━━━━━ THE INPUT
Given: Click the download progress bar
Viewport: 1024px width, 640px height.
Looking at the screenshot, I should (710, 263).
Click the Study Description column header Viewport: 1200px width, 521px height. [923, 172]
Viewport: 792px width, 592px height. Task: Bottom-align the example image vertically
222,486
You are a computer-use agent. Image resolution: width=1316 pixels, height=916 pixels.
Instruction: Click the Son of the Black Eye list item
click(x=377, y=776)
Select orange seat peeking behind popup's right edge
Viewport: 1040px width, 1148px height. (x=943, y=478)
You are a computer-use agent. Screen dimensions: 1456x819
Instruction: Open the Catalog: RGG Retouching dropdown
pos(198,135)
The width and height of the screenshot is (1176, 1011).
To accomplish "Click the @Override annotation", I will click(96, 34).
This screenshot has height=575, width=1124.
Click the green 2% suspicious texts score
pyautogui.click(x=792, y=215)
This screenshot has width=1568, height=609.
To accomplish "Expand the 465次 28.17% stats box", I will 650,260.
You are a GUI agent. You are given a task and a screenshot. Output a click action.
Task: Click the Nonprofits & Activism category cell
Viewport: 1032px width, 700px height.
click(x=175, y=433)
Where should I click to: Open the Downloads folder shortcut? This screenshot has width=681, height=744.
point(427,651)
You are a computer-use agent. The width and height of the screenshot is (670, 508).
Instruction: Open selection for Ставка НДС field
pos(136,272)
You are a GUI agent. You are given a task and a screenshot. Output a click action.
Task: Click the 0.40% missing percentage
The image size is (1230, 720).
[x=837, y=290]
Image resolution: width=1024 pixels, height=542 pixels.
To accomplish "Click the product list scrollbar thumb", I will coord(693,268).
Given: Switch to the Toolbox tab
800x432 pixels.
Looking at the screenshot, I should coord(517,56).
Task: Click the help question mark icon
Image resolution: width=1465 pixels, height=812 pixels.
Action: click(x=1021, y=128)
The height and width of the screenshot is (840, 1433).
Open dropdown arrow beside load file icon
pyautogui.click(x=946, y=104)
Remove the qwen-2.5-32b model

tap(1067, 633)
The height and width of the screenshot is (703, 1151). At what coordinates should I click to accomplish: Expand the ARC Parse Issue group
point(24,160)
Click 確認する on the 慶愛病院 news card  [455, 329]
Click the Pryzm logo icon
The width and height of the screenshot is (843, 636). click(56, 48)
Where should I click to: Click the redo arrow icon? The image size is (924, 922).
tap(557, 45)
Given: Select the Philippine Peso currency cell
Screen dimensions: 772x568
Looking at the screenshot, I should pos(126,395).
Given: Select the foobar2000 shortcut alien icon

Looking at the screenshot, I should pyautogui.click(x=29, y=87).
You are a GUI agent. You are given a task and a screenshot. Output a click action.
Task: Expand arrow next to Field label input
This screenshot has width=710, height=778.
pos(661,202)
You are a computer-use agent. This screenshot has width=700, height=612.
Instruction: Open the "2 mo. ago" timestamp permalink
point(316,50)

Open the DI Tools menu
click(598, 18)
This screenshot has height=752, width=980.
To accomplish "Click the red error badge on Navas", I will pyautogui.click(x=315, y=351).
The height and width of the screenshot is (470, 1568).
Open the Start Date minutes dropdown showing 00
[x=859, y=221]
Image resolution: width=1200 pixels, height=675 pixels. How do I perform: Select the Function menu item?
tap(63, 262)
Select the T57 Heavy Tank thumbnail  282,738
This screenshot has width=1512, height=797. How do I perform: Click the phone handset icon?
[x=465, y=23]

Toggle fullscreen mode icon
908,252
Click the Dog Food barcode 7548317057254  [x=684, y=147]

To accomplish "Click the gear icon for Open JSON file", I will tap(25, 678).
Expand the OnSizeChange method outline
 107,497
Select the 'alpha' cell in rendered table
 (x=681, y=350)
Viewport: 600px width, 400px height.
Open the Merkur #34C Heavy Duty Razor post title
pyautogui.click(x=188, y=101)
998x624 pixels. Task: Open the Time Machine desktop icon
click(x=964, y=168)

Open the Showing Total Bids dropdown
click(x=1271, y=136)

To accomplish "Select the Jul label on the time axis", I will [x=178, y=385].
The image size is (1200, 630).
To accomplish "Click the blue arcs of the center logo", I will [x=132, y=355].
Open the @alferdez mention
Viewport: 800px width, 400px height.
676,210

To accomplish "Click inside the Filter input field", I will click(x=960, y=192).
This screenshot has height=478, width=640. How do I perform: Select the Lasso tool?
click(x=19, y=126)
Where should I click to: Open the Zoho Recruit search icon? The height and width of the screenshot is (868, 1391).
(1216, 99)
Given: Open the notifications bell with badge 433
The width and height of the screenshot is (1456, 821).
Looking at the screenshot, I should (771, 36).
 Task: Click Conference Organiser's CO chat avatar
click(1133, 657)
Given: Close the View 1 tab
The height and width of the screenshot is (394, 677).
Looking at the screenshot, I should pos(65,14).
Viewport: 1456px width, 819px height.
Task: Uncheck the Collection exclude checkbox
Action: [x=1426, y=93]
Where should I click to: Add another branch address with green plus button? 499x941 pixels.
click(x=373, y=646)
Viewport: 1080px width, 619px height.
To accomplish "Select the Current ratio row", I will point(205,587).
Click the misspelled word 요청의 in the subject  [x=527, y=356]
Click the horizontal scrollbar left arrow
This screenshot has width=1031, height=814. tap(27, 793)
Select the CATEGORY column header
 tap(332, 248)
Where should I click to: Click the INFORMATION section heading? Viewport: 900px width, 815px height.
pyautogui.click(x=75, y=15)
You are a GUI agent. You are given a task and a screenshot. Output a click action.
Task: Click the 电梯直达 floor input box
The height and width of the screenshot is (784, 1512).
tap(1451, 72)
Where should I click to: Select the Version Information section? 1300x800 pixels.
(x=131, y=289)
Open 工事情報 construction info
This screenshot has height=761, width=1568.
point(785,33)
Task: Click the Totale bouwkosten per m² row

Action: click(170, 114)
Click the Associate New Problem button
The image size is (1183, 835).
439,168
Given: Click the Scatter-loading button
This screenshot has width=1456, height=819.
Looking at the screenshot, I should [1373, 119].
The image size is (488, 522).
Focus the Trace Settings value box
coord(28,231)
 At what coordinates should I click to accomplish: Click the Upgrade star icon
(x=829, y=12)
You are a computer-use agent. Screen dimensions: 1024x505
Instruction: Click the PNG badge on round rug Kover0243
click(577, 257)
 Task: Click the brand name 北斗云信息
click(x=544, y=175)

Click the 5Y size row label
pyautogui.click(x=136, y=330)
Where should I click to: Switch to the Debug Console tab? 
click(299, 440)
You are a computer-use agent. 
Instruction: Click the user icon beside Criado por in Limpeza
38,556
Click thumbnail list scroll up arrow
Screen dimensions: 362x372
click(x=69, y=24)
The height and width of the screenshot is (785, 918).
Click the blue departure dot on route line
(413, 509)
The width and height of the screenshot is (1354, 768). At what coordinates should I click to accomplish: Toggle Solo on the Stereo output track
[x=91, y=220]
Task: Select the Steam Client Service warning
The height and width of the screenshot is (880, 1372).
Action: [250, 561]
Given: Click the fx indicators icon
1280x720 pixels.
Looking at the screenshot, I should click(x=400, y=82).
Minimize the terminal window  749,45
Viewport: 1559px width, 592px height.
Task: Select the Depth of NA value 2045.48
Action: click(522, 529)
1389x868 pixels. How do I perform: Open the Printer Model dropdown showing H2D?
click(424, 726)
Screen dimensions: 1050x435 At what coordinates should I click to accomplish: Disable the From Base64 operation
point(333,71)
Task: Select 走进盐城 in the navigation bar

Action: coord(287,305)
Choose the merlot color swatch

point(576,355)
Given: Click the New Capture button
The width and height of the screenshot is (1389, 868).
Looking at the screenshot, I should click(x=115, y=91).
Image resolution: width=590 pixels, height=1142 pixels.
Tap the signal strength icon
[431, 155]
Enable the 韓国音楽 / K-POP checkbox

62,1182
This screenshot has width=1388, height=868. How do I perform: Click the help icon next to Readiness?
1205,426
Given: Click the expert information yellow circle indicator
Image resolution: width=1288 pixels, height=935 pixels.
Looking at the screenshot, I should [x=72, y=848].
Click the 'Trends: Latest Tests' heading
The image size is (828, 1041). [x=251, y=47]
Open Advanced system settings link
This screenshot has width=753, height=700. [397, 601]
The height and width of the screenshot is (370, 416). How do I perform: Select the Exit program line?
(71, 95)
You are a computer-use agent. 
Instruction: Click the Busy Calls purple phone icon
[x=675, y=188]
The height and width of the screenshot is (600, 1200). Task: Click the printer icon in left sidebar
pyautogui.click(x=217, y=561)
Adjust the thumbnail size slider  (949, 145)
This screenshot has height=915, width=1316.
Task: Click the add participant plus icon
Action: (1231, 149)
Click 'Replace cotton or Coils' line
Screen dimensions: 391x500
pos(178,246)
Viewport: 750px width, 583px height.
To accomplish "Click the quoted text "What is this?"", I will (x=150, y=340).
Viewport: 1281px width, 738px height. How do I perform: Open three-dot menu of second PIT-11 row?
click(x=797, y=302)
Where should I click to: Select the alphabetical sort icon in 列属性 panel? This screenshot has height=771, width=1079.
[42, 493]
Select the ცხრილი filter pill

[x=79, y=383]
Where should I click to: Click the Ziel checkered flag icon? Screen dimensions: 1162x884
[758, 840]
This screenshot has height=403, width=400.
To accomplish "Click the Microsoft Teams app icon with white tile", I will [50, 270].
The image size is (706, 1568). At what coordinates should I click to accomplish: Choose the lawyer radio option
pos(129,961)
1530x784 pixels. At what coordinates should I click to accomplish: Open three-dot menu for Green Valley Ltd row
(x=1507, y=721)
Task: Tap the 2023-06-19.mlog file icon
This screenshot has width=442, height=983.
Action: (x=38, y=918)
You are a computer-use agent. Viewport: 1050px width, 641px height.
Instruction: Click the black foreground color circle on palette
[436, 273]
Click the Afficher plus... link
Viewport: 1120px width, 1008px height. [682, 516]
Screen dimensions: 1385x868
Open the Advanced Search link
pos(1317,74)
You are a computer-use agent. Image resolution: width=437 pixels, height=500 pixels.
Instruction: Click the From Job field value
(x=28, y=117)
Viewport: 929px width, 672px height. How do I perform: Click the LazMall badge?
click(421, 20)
━━━━━━━━━━
### REQUIREMENT
Retype the stretch of lines from the one containing "The width and height of the screenshot is (1354, 768)." through the one containing "click(424, 726)", reproducing each line precisely.

### EXERCISE RESPONSE
The width and height of the screenshot is (1354, 768). At what coordinates should I click to accomplish: Toggle Solo on the Stereo output track
[x=91, y=220]
Task: Select the Steam Client Service warning
The height and width of the screenshot is (880, 1372).
Action: [250, 561]
Given: Click the fx indicators icon
1280x720 pixels.
Looking at the screenshot, I should click(x=400, y=82).
Minimize the terminal window  749,45
Viewport: 1559px width, 592px height.
Task: Select the Depth of NA value 2045.48
Action: click(522, 529)
1389x868 pixels. How do I perform: Open the Printer Model dropdown showing H2D?
click(424, 726)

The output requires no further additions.